Hillbilly carpentry, endless snow and winnowing out the pantry.

Mr. Butters got a steroid shot and his nails clipped (much high drama - I think we cleared the waiting room) and we are now just keeping an eye on him to see if it will do the trick.  If not, the next step is an allergy panel to see if we can find the cause of his itchy rash.  My vet loves him - screaming meemies and all - and Mr. B does play it up big time; looking at him with large, adoring eyes.  Putting his front flippers on his knee and wagging his entire body.  Geesh.


Until I can get to a hardware store to pick up the replacement hinges for the deck gate (and chicken door, and fence gate, and...and...), I had to improvise.  The judicious placement of baling twine and the dogs' tennis ball toy seems to have done the trick
Baling twine (left) and tennis ball/rope toy (right).

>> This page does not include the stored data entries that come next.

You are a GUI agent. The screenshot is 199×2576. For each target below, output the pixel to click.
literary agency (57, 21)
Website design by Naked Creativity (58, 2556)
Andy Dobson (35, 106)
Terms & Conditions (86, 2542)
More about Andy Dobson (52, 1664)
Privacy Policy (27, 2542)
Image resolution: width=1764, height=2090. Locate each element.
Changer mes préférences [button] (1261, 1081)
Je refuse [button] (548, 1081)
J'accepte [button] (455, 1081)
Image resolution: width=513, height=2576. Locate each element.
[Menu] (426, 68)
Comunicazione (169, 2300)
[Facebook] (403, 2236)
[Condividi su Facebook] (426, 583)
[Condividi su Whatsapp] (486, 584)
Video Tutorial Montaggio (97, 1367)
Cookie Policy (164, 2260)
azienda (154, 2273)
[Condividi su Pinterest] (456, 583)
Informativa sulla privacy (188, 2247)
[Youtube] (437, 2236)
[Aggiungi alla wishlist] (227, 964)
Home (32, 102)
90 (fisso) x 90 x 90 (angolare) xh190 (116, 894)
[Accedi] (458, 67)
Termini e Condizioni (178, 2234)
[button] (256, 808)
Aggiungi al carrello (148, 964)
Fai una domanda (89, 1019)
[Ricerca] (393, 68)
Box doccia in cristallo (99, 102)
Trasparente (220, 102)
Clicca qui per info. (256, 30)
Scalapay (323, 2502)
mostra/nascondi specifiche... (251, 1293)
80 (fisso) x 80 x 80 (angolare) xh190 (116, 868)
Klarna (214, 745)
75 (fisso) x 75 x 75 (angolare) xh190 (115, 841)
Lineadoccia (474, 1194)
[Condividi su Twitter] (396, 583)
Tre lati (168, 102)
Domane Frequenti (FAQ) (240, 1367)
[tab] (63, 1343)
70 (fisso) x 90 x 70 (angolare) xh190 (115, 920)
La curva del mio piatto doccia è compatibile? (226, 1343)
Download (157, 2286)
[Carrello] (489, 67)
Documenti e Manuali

If you look out from the deck, you can see the pergola, stacked like a giant erector set.  Once the remaining glacier of snow melts and releases the remaining upright (using the term loosely) post, we will re-erect it.  Hopefully, this time with better bracing and far enough from the roof line that any avalanche will not give us a repeat performance.


You may also see in the photograph above the snow.  Yes, while I was doing a happy dance at the overnight temperatures in the mid-20s, I had yet to look outside.  When I did, it was a sad dance, indeed.  At least it should not stick to the ground, but fercryinoutloud. 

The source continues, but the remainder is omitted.